With so much attention focused this week on waiting for the Supreme Court ruling on the Affordable Care Act, it is easy to forget for a moment that we are also waiting for the Stage 2 Meaningful Use final rule, which should be published in July.
The federal government has done a nice job of making the 1,125 public comments on the proposed rule easy to access on Regulations.gov. Just go to the Regulations.gov docket.
I think it’s worthwhile to read through some of the comments, especially from provider organizations, to understand not only the basis for their general support of the meaningful use effort but also the areas of serious concern they have about implementing the rules. Many comments state their support for the concepts but add that the EHR vendors won’t be able to implement them in the timeline suggested.
Several common themes emerge from the comments. First, there are concerns about clinical quality measures. The New York Presbyterian Healthcare System Informatics Council notes that many of the proposed CQMs do not have publicly available specifications. “CQMs should only be released if national and state quality measures are aligned and the standards have been tested and verified.” The council adds that adequate time should be permitted for vendors to modify their EHRs to capture the CQMs and for providers to implement and adopt the CQMs in the EHR, e.g. at least 18 months.
By far, the least popular requirement in the proposed rule is: “More than 10 percent of all unique patients seen by the EP during the EHR reporting period (or their authorized representatives) view, download or transmit to a third party their health information.”
Providers believe they should not be held accountable for patient adoption of the patient portal. A comment from a consortium of specialist organizations asks CMS to eliminate the requirement entirely. While they are supportive of patient portals and the ability for patients to be able to review and update their medical information, they note that: “depending on the EHR vendor product, the incorporation of patient portal capabilities into an EHR is yet an additional cost for providers. Additionally, it may also require practices to spend time educating patients on what they are viewing so they can understand the information without causing confusion. In addition, requiring a measurement of patient use is entirely outside of the control of the EP.”

Things to do:
1 – List every all-capital abbreviation in the text on comments about the Stage 2 Meaningful Use rule, in the order each first appears.
2 – Carry the text on comments about the Stage 2 Meaningful Use rule forward from its last sentence.
You won't need the material that comes after this text.

Records provided:
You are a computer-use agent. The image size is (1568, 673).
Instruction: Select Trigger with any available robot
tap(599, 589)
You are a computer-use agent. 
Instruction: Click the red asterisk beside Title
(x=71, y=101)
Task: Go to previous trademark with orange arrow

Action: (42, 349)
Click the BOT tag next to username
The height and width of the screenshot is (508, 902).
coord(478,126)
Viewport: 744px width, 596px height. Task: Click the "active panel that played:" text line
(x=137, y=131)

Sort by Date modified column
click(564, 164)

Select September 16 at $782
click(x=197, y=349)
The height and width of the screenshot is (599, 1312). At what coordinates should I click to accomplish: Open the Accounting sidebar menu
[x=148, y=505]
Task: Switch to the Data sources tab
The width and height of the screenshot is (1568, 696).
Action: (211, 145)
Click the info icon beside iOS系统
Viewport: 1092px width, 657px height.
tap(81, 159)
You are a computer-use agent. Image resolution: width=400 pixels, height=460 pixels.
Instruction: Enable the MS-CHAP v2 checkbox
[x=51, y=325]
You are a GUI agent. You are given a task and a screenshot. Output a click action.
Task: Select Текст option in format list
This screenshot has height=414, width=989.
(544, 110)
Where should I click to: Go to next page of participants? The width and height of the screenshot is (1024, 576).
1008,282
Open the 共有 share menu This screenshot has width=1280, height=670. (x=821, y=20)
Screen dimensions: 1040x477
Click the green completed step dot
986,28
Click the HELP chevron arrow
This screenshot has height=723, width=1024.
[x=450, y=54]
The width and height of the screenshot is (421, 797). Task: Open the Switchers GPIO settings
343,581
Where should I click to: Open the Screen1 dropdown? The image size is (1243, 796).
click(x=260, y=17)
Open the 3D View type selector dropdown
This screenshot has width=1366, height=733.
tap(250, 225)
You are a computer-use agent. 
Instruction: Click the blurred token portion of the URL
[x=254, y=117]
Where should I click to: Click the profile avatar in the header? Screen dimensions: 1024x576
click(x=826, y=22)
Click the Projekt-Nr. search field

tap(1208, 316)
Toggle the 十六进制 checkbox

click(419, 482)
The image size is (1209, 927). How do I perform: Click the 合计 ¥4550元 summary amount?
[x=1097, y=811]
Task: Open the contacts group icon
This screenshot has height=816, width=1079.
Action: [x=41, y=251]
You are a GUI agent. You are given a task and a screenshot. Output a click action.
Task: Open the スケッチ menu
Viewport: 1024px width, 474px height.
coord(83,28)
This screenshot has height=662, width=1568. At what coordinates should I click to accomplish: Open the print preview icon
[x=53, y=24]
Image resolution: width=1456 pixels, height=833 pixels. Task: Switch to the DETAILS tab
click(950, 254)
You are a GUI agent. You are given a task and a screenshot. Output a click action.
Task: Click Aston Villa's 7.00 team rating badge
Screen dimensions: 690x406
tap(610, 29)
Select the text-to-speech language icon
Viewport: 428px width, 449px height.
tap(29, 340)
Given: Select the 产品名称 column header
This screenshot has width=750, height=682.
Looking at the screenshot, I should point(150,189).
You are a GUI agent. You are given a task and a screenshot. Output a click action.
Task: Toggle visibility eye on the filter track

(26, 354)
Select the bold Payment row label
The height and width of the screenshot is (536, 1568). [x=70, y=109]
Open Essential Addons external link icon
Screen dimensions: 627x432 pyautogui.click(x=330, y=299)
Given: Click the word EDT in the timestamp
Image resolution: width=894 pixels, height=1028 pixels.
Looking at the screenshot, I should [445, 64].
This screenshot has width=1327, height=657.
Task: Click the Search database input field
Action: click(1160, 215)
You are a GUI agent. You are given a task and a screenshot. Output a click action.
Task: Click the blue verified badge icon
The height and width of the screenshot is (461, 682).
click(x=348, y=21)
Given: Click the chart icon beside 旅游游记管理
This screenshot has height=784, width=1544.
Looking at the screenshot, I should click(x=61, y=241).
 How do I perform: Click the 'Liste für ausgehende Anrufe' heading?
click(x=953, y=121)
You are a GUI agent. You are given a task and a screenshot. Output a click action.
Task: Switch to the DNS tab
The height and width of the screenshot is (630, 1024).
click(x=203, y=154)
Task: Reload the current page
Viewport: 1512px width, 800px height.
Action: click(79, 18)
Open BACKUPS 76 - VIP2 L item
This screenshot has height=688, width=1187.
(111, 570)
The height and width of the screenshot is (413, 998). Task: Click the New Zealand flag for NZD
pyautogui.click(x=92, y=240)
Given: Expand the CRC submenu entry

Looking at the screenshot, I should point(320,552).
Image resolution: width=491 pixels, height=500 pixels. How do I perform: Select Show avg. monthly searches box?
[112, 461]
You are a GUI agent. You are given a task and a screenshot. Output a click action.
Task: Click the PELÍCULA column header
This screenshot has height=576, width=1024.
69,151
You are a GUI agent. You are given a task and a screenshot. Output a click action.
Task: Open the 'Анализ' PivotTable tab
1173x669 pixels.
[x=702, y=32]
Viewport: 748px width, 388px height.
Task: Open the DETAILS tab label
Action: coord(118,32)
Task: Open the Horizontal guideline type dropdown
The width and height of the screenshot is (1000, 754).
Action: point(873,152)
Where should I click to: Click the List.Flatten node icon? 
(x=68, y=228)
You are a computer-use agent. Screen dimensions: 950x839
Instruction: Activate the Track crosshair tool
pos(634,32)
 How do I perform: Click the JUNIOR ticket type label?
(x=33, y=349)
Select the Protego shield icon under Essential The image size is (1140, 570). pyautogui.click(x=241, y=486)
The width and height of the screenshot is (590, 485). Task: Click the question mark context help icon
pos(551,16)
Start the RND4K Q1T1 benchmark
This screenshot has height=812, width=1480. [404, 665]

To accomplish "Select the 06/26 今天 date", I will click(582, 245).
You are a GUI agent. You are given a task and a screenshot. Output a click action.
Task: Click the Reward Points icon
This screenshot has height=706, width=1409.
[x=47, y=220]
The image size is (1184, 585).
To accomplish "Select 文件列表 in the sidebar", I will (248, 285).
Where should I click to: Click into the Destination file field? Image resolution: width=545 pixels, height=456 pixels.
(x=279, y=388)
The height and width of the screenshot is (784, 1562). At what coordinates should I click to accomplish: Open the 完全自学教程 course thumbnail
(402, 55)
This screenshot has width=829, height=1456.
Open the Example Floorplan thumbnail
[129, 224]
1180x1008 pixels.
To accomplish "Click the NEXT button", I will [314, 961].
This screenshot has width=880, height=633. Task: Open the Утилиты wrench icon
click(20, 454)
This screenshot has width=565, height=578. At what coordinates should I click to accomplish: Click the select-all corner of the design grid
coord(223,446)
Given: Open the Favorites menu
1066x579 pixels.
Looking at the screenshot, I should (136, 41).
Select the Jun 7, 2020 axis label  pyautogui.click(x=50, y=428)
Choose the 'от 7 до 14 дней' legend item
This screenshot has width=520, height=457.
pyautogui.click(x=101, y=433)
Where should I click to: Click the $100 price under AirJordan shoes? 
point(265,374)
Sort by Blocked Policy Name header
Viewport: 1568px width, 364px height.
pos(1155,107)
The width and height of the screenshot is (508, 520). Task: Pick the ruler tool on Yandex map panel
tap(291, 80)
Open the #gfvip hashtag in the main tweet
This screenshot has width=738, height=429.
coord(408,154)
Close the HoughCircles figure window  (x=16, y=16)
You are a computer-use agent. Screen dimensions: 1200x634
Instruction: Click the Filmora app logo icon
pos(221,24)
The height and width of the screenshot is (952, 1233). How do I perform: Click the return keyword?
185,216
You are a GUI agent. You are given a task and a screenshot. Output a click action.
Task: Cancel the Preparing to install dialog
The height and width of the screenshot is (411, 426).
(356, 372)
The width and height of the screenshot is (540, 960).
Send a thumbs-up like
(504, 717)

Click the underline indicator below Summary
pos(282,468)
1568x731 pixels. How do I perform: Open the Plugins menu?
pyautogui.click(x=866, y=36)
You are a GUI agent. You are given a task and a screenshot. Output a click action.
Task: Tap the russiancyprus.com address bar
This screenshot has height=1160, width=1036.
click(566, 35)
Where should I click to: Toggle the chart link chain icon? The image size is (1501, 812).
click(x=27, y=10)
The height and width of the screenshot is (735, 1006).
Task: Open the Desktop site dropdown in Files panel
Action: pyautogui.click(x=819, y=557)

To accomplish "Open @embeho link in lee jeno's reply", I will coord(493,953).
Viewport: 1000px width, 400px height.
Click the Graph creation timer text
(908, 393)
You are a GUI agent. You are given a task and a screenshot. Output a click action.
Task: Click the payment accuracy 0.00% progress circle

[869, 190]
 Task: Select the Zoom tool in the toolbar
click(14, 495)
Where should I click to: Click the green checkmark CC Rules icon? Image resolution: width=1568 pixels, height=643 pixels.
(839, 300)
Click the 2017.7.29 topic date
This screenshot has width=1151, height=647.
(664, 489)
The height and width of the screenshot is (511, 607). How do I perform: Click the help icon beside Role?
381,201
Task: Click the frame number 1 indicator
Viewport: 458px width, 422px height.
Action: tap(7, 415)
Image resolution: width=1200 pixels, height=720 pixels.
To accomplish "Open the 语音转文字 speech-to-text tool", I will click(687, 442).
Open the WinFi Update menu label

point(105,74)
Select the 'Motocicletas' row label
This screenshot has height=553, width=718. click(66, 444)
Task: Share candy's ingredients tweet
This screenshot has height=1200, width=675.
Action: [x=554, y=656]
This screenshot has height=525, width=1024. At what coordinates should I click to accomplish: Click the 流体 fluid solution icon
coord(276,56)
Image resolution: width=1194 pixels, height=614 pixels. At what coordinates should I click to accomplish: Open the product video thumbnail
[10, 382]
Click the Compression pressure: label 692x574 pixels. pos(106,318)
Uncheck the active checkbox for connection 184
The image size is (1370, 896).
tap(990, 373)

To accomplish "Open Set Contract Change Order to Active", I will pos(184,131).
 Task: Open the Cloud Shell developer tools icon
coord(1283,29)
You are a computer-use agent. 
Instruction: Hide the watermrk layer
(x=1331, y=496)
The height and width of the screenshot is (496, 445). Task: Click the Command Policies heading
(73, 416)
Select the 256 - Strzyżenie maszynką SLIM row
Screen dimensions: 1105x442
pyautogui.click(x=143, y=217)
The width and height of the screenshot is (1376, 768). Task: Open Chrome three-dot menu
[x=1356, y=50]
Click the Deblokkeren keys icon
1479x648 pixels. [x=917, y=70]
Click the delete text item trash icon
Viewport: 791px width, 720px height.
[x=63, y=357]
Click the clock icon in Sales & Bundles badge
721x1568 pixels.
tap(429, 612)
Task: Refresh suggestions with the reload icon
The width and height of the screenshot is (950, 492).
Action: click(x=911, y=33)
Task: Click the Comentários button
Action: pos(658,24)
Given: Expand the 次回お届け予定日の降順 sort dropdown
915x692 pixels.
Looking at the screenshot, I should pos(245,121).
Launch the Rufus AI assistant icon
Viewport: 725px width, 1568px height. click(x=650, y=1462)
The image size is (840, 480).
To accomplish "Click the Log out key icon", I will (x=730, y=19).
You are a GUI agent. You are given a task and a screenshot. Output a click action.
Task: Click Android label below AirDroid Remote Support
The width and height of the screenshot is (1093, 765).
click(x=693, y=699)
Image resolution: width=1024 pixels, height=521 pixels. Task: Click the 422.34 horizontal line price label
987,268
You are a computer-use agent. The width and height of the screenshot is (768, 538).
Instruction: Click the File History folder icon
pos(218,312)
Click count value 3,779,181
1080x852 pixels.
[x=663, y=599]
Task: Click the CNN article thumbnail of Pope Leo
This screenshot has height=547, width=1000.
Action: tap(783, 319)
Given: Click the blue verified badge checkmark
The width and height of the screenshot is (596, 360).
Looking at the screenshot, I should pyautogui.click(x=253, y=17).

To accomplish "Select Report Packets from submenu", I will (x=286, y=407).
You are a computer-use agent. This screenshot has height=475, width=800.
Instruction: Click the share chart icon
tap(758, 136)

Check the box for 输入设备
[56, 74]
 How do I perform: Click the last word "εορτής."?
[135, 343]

Answers for the tasks:
1 – EHR, CQMs, EP, CMS

2 –
Other comments shed light on variations at the state level, especially involving public health reporting. The California Primary Care Association agrees with the measures requiring submission of electronic data to immunization registries. However, CPCA notes that: “in California the immunization network, CAIR, is not functioning for all providers. Further, in California there are counties that are carved out of the statewide immunization network, which further exacerbates the difficulties of providers successfully meeting this measure. CPCA recommends that CMS put pressure on states to standardize and streamline this process.
It makes similar observations on the submission of electronic syndromic surveillance data: “CPCA agrees with this measure, however recommends that CMS put pressure on states to standardize and streamline this process. In California all the counties handle syndromic surveillance data differently and most CCHCs do not currently have the capability to submit electronic syndromic surveillance data.”
Of course, consumer groups are equally adamant that CMS shouldn’t buckle to pressure from providers in its efforts to give everyone easy and secure online access to their health information in a timely manner as a core requirement.
As soon as the final rule is published, Healthcare Informatics will report on the impact the comments had and we will reach out to CIOs for reaction.